Mine is 4Mbit/s in South Africa, we're getting 8Mbit/s soon and possibly 10Mbit/s. It's pretty expensive; ~$200 p/m for an shaped and uncapped connection.

6 comments

I get about 4Mbps on a connection that advertises itself, in true British ISP fashion, as "up-to" 24Mbps. However, I pay a far less eye-watering ~$11 a month for a connection with no formal cap (although there is a "fair use policy" so if you sit seeding torrents for an entire month you're likely to get a nasty letter). It's spotty, unreliable, disconnects and reconnects at a slower speed at night and conks out if someone in the house picks the phone up.
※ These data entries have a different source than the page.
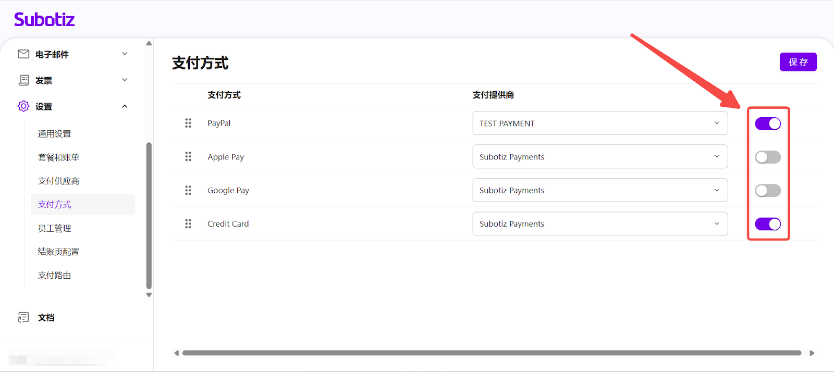The width and height of the screenshot is (834, 372).
Task: Click the drag handle for Apple Pay row
Action: coord(188,157)
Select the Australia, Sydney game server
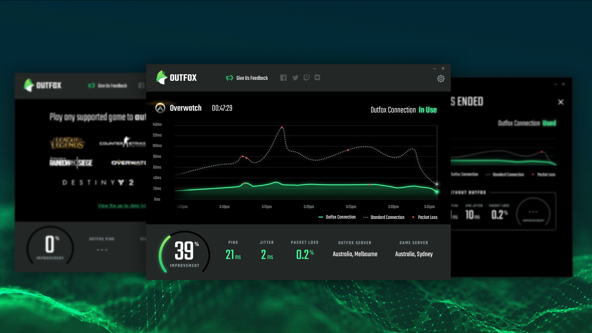The width and height of the screenshot is (592, 333). pyautogui.click(x=414, y=254)
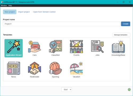Pick the News newspaper template
Image resolution: width=133 pixels, height=96 pixels.
point(14,68)
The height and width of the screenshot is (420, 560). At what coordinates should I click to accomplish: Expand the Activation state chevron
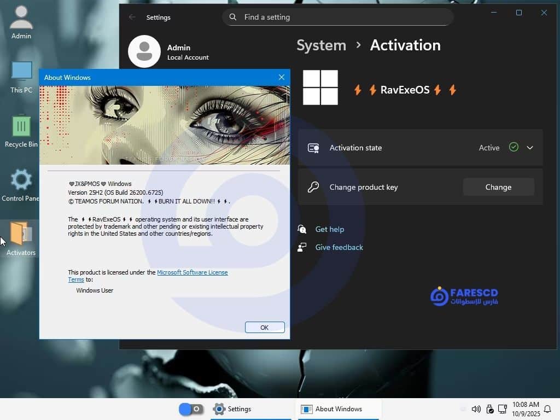point(529,148)
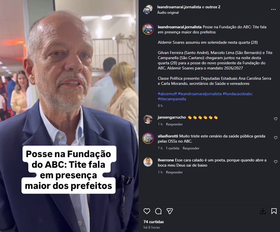The width and height of the screenshot is (280, 232).
Task: Like jansengarrucho's comment heart
Action: point(276,119)
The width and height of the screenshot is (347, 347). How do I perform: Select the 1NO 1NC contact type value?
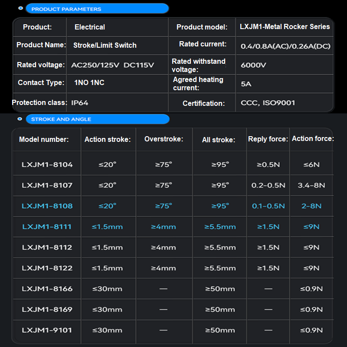pos(89,82)
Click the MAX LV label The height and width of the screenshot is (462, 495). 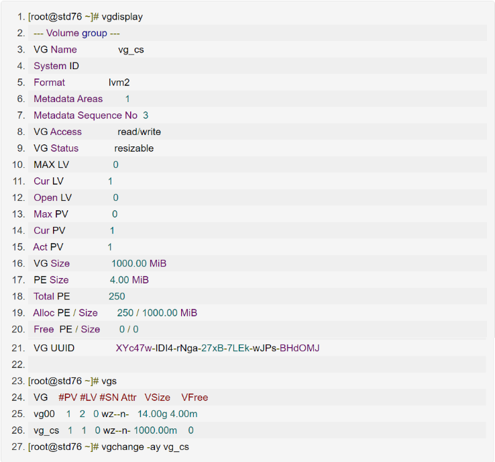tap(51, 165)
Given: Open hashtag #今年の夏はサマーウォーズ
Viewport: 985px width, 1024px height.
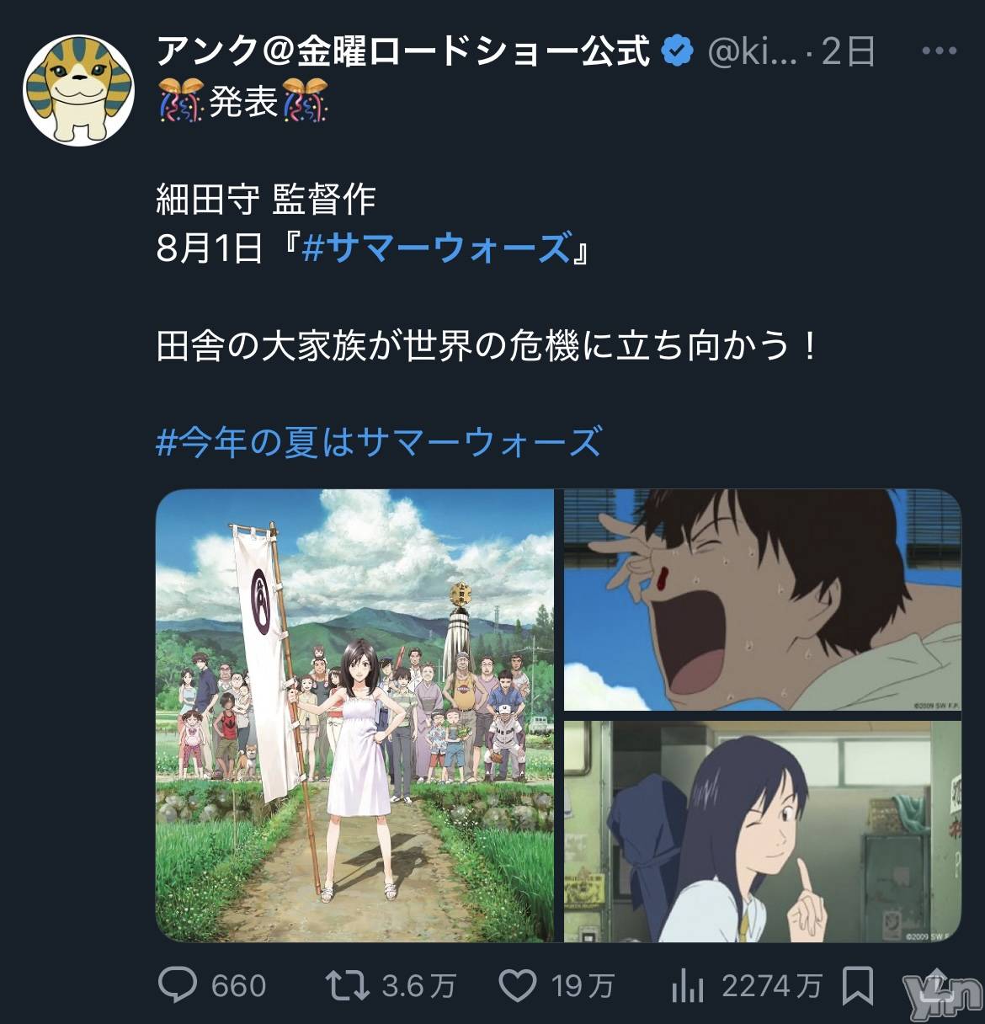Looking at the screenshot, I should pyautogui.click(x=380, y=442).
I don't know what it's like in other countries, but no one here seems to get what their connection is "up-to". The closest I know of is a friend in London who gets about 18Mbps.

In my area, they're apparently installing FTTC (cabinet) this summer. It basically means it'll only be copper for the final 100 metres or so and will offer "up-to" 40Mbps. I'll wait and see...

I was visiting my brother in December in London. He had 24Mbps connection from Virgin. It was saturated to death during peak times. His major problem seemed to be the upstream.

He upgraded to 50Mbps/1.5Mbps upstream and his problems went away.

I'm getting 8Mbit/s down, 768kbit/s up on the outskirts of Vienna, Austria, at €21/month, no limits. In parts of the centre you can get 50Mbit/s fibre for a similar price. Anything faster is niche and expensive.

I recently visited South Africa and noticed that the connection to the rest of the world was really slow. SA-based sites loaded at reasonable speeds, but gmail and such took forever. Is that an actual, real problem, or did I just end up on a connection from a bad ISP? I realise that the physical distance alone introduces lag, but visiting web pages hosted in Australia (pretty much as far as you can get from here) isn't noticeably slower from Europe, you just don't want to play FPS games over that sort of distance.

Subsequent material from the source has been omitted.